6 March 2010

A flock of finches




© Celeste Boursier-Mougenot 

Once, I walked from the chaos of a noisy street into the cool darkness of a church and sat to meditate : from the silence of the sacred space emerged the creaking harrowing sound of a chair sliding along the floor. 
Orchestrated by electro-magnetic captors installed outside the church, the chair was following the movements of the street's passers-by : it's with an apparent economy of means - a chair, an invisible system -, that Celeste Boursier-Mougenot uses the acoustic of objects for his soundscapes.

Céleste Boursier-Mougenot, From Here to Ear (2009), mixed media, Long Gallery, Hobart,
From here to ear © Celeste Boursier-Mougenot © Peter Whyte © Xippas gallery

The Curve gallery is now showing his last work From here to ear.

Passed a metallic-chain curtain, the gallery opens onto a seaside promenade plunged in semi-obscurity. On the walls are videos of closed-up hands playing guitar. The sound that emanates from the videos doesn't fit the visual experience but reproduces the videos' amplified signal.

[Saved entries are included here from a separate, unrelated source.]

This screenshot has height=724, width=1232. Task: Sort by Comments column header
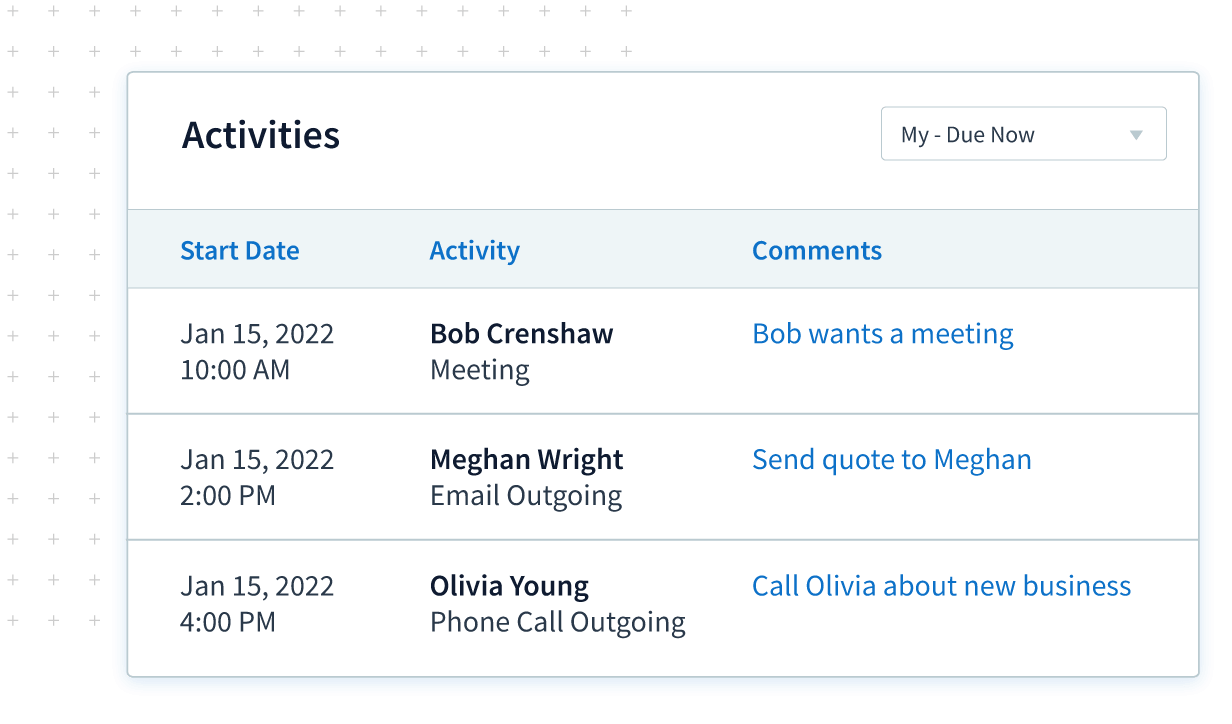[817, 250]
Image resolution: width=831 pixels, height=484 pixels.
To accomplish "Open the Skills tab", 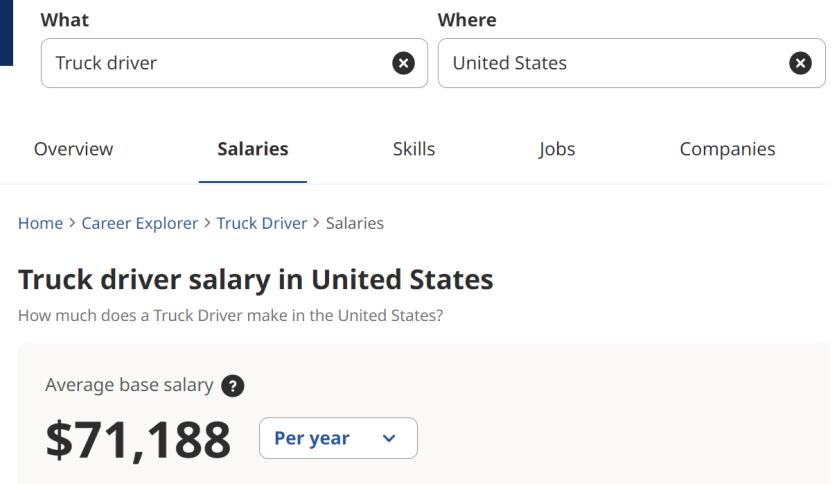I will (x=414, y=149).

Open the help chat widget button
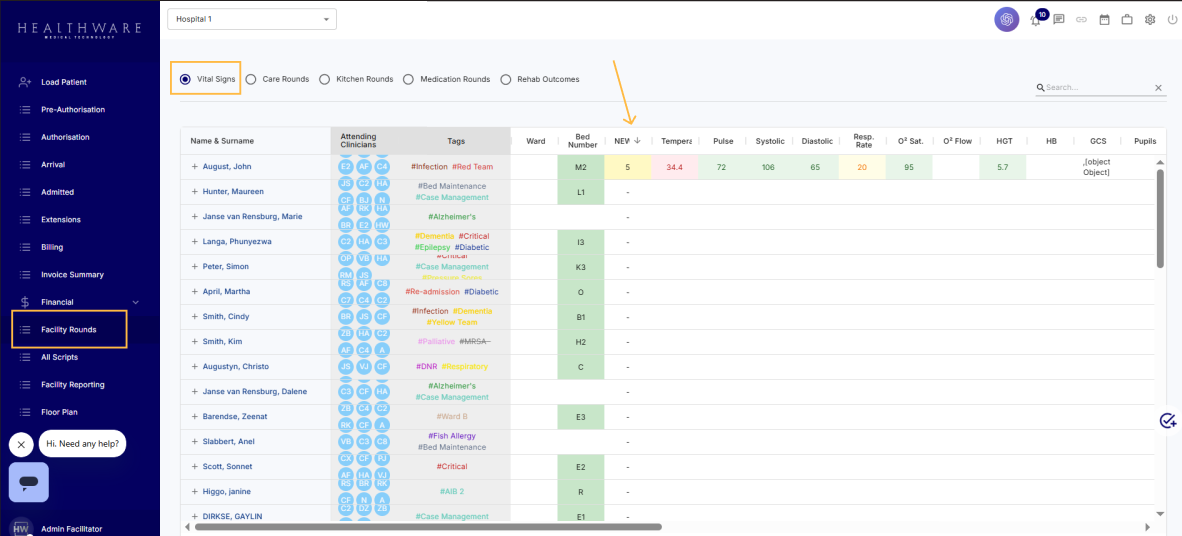pyautogui.click(x=29, y=482)
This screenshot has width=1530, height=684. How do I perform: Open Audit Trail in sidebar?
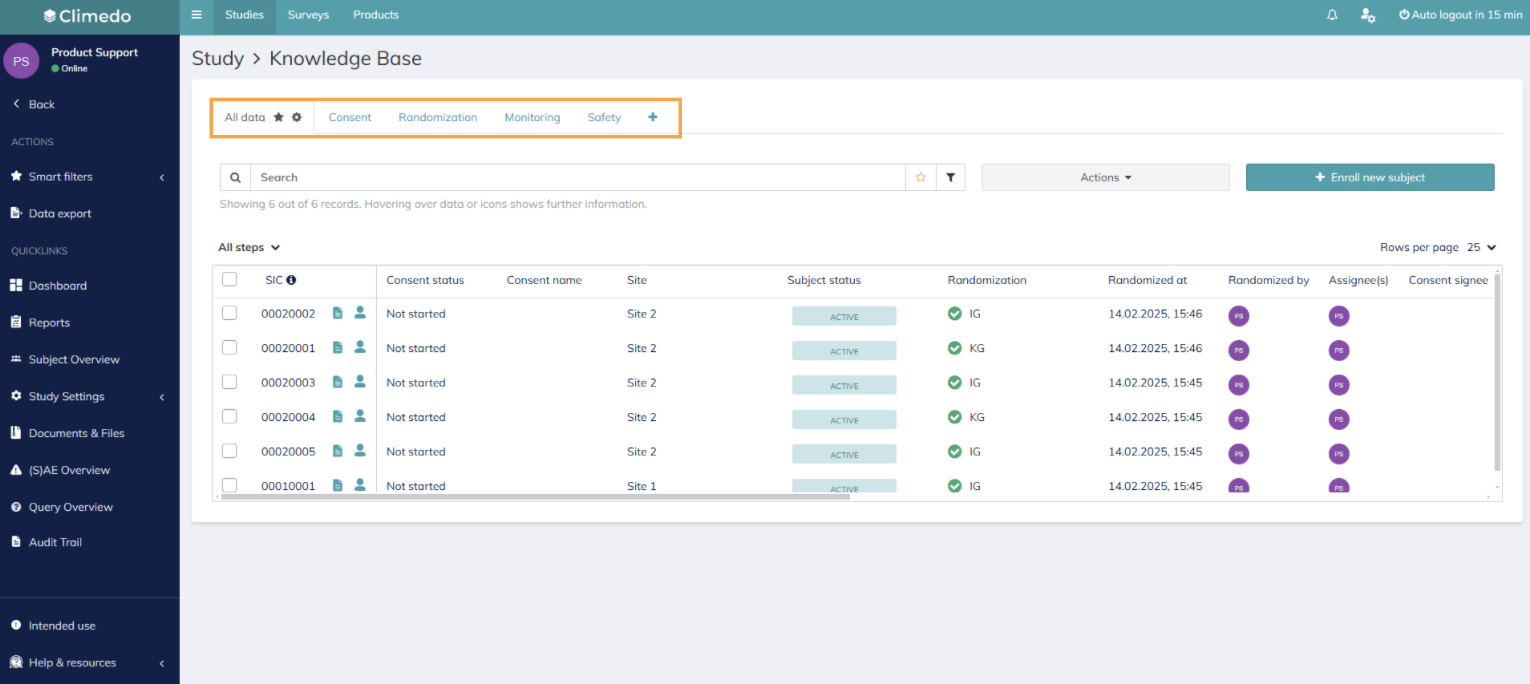tap(55, 542)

In immersing confusion, electric guitars can be heard at the far end of the gallery which builds anticipation.

DSCF5089
From here to ear © Celeste Boursier-Mougenot  © Xippas gallery 

The display reveals a set of musical instruments used as feeding apparatus while a flock of 40 finches is repeatedly fleeting back and forth in a fascinating manner. 
Landing on the strings of amplified basses and guitars and perching on the top of cymbals to feed and drink, the birds transcend the space, filling it with a cascade of sounds.
While deambulating around the space, the viewers contribute to the birds' motion agenda so that the combination of the two flows determines the musical pattern. The delicate choreography of the birds contrasts with the wild sonorities induced from the guitars : the fragility of their
 hypnotic dance questions our human scale , challenges our presence in the room. If connections inevitably occur, viewers never truely interact with the birds; an invisible force almost separates us from their relentless activity, until the soundscape initiates a fleeting point, an atemporal window between human and animal realms.


© Celeste Bousier Mougenot

From here to hear was previously shown for the Estuaire in Nantes, a shipping harbour between river and ocean. 
As Celeste suggests, beyond principles of chance and hazardous beauty lies a desire to find less subjective ways to compose music, such as observing - and re-thinking - life's diverse currents of activities as auditive matter.
His sensory landscapes mirror nature's sacred geometry to reveal processes of harmonic and chaotic complexity. 

Thanks to Celeste Boursier-Mougenot.